Catalina's customers include manufacturers such as Coca-Cola, Kellogg's, Kraft Foods, and Procter & Gamble; and retailers such as Kmart, Kroger, Ralph's, Safeway, Stop & Shop, Target, and Winn-Dixie. It has been in the coupon and promotions business since 1983, and it has constantly pushed the limits of analytics, data processing, databases, networking, and printing. By 2000, Catalina was managing big data in a custom computer grid built on commodity hardware. In 2003, it became one of the first companies to try the new breed of data warehouse appliances for massively parallel processing, as an anchor customer of Netezza, now owned by IBM.
Netezza is still the company's platform, but Catalina makes a habit of keeping vendors on their toes, regularly reviewing rival products and seeking help on big technical challenges. In 2007, Catalina worked with Netezza and SAS Institute to move scoring of purchase-behavior models into the Netezza database for faster processing. In-database processing was an emerging trend at the time, but that two-year initiative led to the productization of the SAS Scoring Accelerator for Netezza. It also helped put the in-database approach on the map as the way to handle large-scale analytics. Data warehousing platform vendors now compete on the depth and breadth of their in-database processing capabilities.
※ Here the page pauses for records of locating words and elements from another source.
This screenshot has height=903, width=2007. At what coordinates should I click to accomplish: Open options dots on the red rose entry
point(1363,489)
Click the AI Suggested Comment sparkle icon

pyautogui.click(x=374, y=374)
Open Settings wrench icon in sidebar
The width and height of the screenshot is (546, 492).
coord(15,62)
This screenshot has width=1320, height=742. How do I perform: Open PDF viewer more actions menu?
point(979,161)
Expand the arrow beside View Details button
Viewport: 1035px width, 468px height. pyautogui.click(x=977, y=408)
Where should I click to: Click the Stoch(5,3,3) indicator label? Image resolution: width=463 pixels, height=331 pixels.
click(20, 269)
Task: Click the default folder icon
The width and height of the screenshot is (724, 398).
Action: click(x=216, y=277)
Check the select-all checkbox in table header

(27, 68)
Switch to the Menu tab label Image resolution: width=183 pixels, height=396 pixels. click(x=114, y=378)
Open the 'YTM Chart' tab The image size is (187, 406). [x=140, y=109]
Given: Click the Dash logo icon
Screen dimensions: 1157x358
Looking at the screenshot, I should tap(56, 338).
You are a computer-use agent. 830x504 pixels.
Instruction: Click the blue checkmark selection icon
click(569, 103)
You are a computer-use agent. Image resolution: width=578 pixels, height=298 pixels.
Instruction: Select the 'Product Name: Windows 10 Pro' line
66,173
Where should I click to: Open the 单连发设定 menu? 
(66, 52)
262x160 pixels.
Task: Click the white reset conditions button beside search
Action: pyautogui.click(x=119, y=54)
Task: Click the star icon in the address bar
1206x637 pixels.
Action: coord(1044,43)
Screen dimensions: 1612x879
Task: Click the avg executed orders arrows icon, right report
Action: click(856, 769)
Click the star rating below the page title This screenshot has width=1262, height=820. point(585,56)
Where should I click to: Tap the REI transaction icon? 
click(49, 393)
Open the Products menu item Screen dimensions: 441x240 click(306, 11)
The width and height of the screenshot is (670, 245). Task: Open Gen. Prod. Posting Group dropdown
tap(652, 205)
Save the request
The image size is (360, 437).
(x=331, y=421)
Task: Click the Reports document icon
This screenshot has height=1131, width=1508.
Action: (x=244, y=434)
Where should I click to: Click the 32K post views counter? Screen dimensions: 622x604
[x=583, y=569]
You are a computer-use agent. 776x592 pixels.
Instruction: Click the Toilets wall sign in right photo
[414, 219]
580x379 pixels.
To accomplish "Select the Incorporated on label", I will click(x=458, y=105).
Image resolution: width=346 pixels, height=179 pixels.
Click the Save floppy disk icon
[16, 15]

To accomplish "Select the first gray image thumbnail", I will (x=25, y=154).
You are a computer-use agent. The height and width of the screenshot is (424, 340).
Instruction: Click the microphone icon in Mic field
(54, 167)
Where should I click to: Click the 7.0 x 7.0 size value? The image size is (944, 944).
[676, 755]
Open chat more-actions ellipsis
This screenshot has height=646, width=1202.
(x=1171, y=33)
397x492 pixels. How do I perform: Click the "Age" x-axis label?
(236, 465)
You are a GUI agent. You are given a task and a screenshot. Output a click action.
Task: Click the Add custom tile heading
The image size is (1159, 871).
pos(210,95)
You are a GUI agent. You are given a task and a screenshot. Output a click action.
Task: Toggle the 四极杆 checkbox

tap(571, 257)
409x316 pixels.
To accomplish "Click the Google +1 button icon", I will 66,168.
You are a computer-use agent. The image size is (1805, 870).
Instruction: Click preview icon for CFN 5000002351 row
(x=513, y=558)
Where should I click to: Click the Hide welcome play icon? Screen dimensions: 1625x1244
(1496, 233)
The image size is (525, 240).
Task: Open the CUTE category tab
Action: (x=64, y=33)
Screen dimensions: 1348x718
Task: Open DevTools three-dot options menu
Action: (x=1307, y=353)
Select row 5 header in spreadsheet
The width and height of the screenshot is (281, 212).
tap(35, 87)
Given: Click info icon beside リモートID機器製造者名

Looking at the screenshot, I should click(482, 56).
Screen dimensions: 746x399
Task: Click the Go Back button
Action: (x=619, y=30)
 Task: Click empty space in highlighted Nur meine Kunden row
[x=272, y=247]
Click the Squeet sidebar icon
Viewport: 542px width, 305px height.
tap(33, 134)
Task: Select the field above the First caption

For Catalina, in-database was the only way to solve a big productivity challenge. Catalina's database is in the same league as the enterprise data warehouses at Walmart and Bank of America; Catalina calls it "the world's largest transaction-level, shopper-data warehouse." It's used to study what consumers buy; the pattern of items they buy together; and variations by geography, market area, chain, store, and ZIP code. Most important for Catalina and its customers, it predicts and reveals the power of promotions, delivered through coupons, to change purchasing behavior.
The prediction part is achieved by modeling against the historical data. By doing that work inside the database, Catalina didn't have to move masses of data into slow-moving analytic servers to score models and reveal their effectiveness in predicting behavior. Models that previously took half a day to process can be scored within 60 seconds. The performance gains, realized in early 2010, let Catalina develop more than 600 models last year with just five data modelers--one fewer modeler than it previously employed to deliver 40 to 50 new models per year. That productivity translates into many more analyses and more accurate and successful coupon offers, the company says.
Without data-driven analyses, redemption rates on coupons are around 1%. With basic targeting, like giving buyers of diet soda or dog food coupons for alternative brands, redemption rates rise to 6% to 10%. Using historical purchase-behavior data and the sophisticated predictive models Catalina employs, redemption rates are as high as 25%.